What to produce: Copy out the listing below word for word, leaving out the pictures.

Records for processing:
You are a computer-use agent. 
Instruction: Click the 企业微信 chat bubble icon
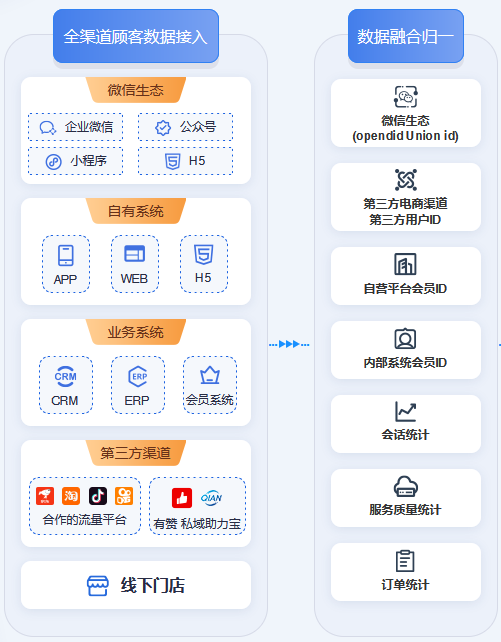48,128
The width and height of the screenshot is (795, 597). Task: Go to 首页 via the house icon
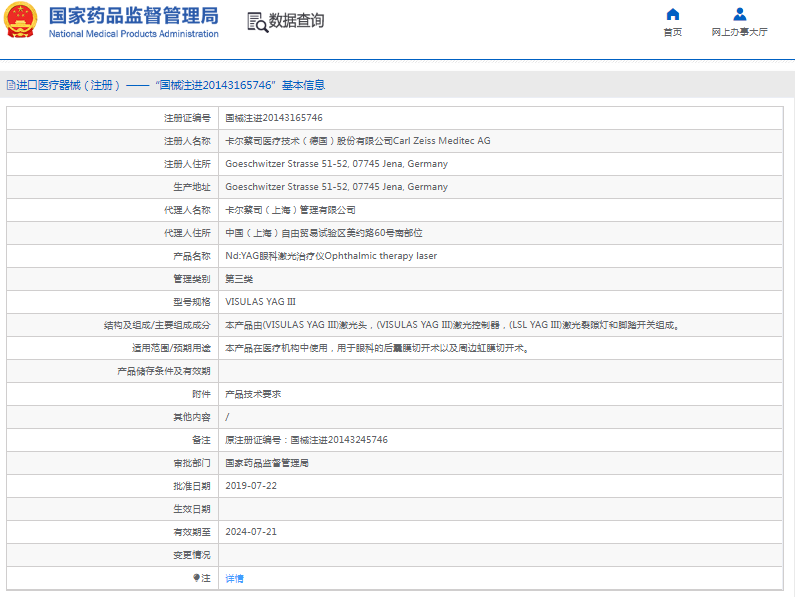(672, 14)
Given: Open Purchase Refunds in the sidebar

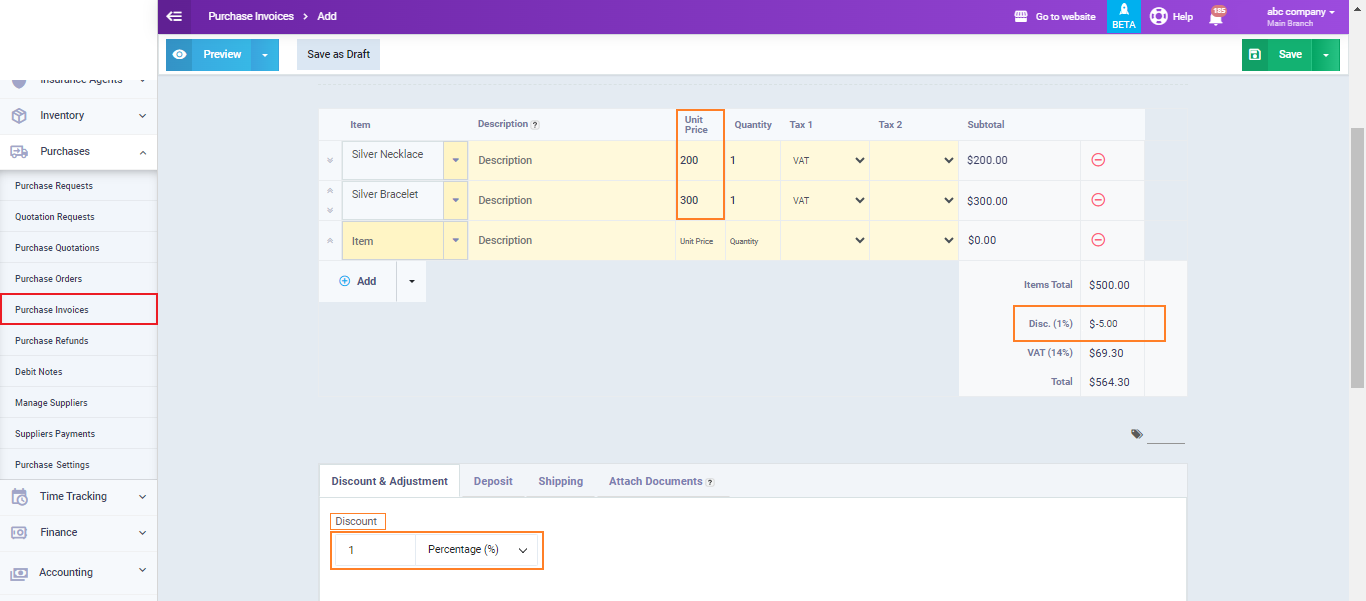Looking at the screenshot, I should tap(52, 341).
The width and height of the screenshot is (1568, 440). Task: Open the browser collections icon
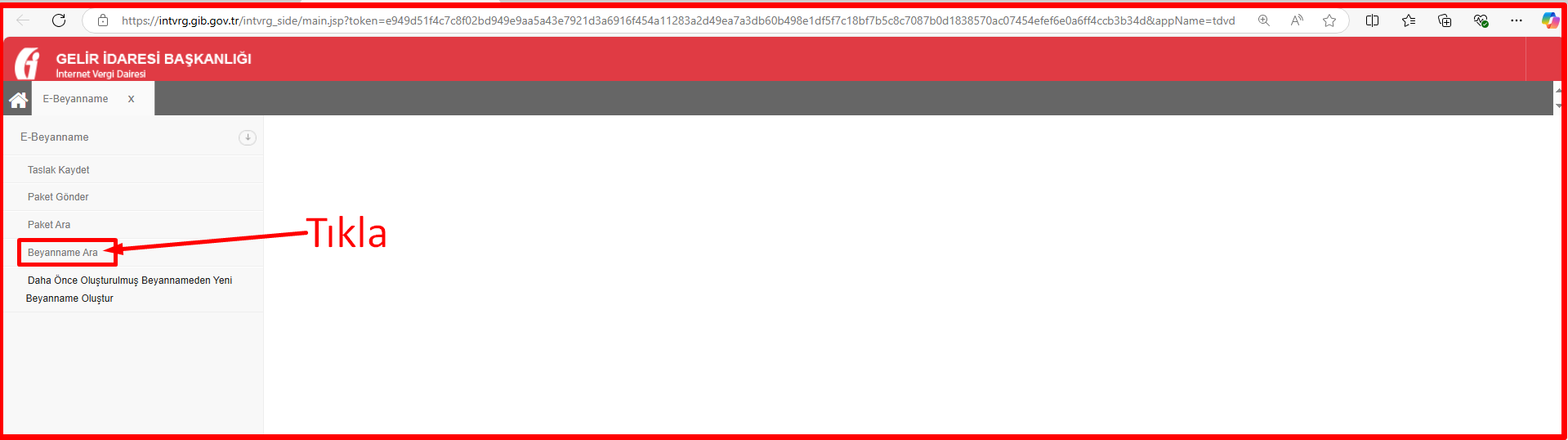(1445, 20)
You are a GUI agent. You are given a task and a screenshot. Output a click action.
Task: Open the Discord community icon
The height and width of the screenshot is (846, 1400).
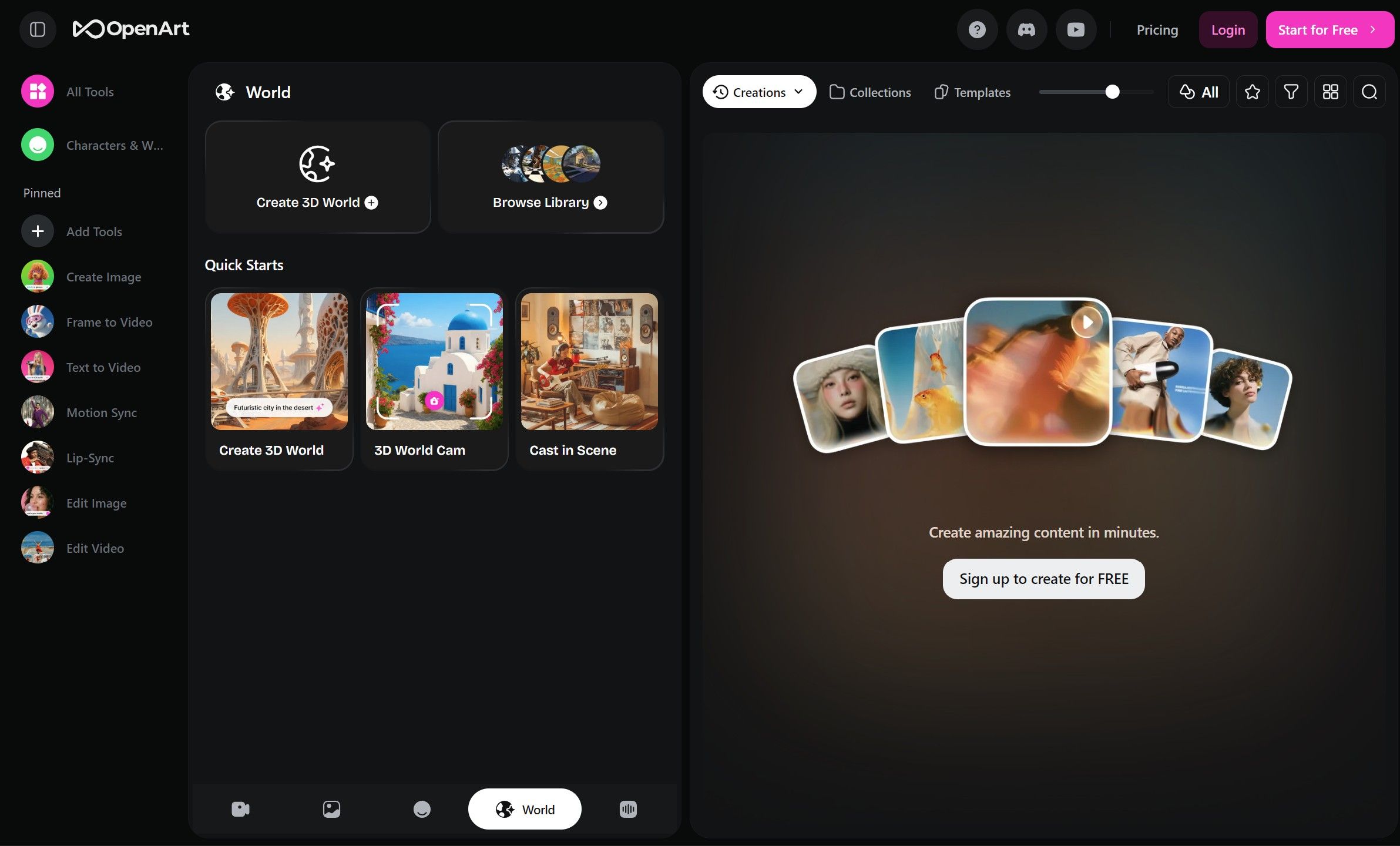coord(1026,29)
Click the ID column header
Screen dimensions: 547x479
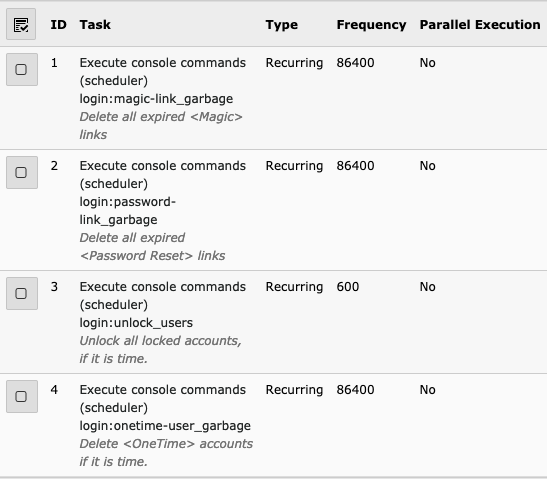tap(58, 25)
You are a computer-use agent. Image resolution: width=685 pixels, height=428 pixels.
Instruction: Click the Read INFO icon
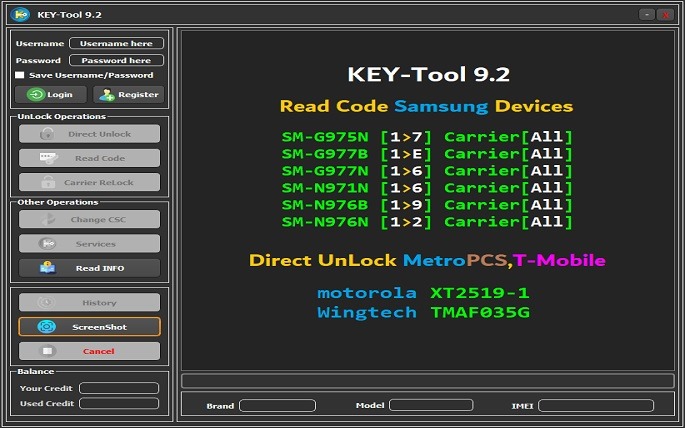pyautogui.click(x=47, y=268)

Exercise response:
You are a computer-use agent. 
Instruction: Click the 企业微信 chat bubble icon
48,128
The width and height of the screenshot is (795, 597). Task: Go to 首页 via the house icon
(672, 14)
Given: Open Purchase Refunds in the sidebar

Looking at the screenshot, I should tap(52, 341).
The width and height of the screenshot is (1568, 440). Task: Open the browser collections icon
(1445, 20)
You are a GUI agent. You are given a task and a screenshot. Output a click action.
Task: Open the Discord community icon
The height and width of the screenshot is (846, 1400).
coord(1026,29)
Click the ID column header
Screen dimensions: 547x479
tap(58, 25)
You are a computer-use agent. Image resolution: width=685 pixels, height=428 pixels.
Instruction: Click the Read INFO icon
pyautogui.click(x=47, y=268)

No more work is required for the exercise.